Nick Jaskiw, a Newaygo County school psychologist and consultant, said the state should invest in a behavioral health case management platform, use a process that allows multiple mental health providers to share notes about the same patient and create a centralized hub for training.

That would reduce the pressure individual districts face to sift through vendor pitches to find the best training, improve employees’ access to high quality resources and allow for mass training for providers and parents, ultimately reducing the stigmas around mental health issues.

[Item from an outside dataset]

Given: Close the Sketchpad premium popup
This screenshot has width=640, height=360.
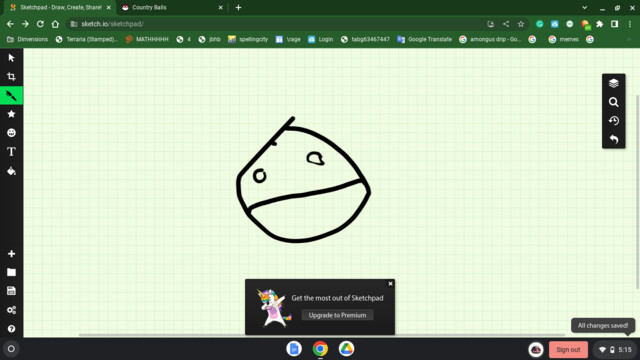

“Everything we do, we have to sustain, we have to build a future of these programs, we can’t go one, two, three years and suddenly the work is gone,” Jaskiw said.

Future of funding

While the state-funding staffing program is set to expire, several school leaders told Bridge Michigan they are working to find alternative ways to retain recently hired mental health professionals.

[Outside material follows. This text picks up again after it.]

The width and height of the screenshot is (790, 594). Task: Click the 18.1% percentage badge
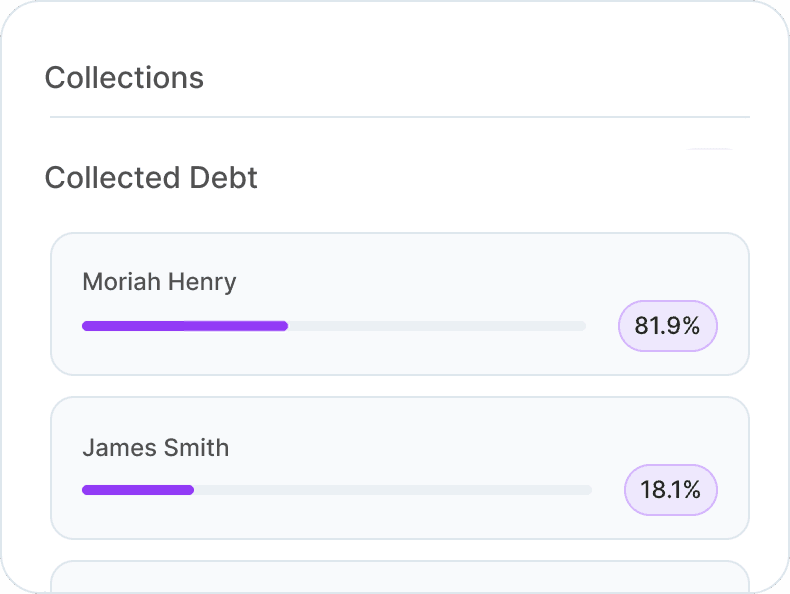(x=670, y=489)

They will likely have options: Gov. Gretchen Whitmer’s budget proposal for the next year includes $300 million for mental health and school safety efforts, with half of that money projected to be ongoing for future years.

State Rep. Regina Weiss, an Oak Park Democrat who chairs the K-12 budget subcommittee, said the potential for ongoing funding would give districts “a little bit more security in hiring those positions and retaining those positions.”

Still, the total allocation would be slightly less than the $328 million the state gave districts for mental health and school safety initiatives this year on a per–pupil basis, which gave local officials spending discretion.

In recent years, Michigan leaders have also approved funding for school health clinics, a pilot program that uses care teams to support high-risk individuals and a Medicaid change to expand health services to general education students.

At L’Anse Creuse Public Schools in Macomb County, officials said they plan to pool together other funds in an attempt to keep the equivalent of seven counselors, three social workers and one nurse who have been partially paid this year with $470,000 in state funding.

When lawmakers first approved the mental health staff funding, three years seemed like a reasonable amount of time for students to recover from the pandemic, said L’Anse Creuse Superintendent Erik Edoff.

But as the program ends, it’s clear mental health support is still needed, he said.

“I’m certainly willing to receive funds in a different way, support them with safety money or with other types of funding,” Edoff told Bridge. “But the answer is, we need the stable funding to continue.”